# Task instructions
Update the lines between the one holding "You are a computer-use agent. 907x341 pixels." and the one holding "[x=1379, y=163]", inclusive, by replacing "Instruction" with "Goal", and write out only those lines with nothing else changed.

# A run of records
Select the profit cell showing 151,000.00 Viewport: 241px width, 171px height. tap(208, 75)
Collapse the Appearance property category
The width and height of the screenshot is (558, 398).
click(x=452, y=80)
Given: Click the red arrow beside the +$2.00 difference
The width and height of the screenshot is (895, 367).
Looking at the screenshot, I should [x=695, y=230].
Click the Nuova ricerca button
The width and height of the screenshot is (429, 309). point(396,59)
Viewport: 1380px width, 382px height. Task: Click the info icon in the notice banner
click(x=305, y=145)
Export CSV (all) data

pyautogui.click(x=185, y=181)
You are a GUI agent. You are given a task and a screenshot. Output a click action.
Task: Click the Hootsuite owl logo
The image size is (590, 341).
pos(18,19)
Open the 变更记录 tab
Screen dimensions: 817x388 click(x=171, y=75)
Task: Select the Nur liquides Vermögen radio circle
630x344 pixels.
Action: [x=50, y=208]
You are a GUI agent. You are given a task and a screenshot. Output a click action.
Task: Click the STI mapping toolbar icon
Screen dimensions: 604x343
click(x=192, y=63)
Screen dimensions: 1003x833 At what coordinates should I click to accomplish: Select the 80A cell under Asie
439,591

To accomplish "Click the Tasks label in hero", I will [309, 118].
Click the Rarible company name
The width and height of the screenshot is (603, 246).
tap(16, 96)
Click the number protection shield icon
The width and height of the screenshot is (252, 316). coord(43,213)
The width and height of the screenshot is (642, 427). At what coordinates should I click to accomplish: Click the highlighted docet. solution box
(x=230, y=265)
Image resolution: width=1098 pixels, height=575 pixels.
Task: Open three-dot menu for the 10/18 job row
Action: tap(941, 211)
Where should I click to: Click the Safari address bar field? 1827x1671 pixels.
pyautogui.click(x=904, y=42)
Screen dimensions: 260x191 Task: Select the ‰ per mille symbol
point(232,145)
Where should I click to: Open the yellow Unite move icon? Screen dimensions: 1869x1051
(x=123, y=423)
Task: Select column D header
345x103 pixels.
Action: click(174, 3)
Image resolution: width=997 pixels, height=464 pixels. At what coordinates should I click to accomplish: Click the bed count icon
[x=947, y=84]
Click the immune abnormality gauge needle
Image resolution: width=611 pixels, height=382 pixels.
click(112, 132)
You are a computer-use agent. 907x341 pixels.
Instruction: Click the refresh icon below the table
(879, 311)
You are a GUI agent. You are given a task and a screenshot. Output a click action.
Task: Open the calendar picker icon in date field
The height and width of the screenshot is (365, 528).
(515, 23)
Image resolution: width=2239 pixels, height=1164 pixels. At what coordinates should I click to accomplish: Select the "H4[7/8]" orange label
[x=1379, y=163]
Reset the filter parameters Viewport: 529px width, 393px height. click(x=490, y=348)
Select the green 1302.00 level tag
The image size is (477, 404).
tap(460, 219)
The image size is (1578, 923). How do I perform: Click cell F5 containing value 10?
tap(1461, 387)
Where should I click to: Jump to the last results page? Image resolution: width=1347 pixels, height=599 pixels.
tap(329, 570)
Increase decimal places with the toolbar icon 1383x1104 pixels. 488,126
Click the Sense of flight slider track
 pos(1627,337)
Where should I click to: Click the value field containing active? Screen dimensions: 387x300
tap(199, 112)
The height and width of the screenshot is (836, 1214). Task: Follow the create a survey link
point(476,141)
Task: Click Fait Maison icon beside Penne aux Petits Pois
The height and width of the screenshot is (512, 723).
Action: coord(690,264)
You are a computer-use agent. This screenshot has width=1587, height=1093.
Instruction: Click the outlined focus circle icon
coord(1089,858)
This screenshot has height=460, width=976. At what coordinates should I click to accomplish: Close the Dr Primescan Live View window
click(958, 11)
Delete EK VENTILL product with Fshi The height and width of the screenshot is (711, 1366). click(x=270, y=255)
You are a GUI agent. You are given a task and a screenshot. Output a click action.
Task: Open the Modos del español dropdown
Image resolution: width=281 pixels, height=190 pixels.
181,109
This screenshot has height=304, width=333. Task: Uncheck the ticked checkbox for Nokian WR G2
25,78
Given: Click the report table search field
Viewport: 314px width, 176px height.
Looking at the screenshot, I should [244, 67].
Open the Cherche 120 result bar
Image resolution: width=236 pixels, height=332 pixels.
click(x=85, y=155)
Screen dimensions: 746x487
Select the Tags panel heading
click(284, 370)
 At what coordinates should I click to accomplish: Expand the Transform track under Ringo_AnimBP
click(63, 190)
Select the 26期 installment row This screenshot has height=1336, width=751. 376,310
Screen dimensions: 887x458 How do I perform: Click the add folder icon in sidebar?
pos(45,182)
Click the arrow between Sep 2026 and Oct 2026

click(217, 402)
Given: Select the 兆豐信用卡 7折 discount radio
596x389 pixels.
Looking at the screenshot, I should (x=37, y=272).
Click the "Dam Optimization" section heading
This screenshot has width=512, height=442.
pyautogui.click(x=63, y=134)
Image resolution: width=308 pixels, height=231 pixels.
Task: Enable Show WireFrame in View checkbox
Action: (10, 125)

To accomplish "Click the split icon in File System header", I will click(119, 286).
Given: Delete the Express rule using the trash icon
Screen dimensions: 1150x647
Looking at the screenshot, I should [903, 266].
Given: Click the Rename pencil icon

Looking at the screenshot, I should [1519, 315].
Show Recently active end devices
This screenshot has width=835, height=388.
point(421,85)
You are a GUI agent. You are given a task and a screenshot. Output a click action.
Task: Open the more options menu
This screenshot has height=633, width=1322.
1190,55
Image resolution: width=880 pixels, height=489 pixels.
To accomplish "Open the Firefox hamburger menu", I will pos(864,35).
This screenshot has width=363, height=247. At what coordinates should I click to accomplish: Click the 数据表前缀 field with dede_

# Task result
You are a computer-use agent. 907x341 pixels.
Goal: Click the refresh icon below the table
(879, 311)
You are a GUI agent. You are given a task and a screenshot. Output a click action.
Task: Open the calendar picker icon in date field
The height and width of the screenshot is (365, 528).
(515, 23)
Image resolution: width=2239 pixels, height=1164 pixels. At what coordinates should I click to accomplish: Select the "H4[7/8]" orange label
[x=1379, y=163]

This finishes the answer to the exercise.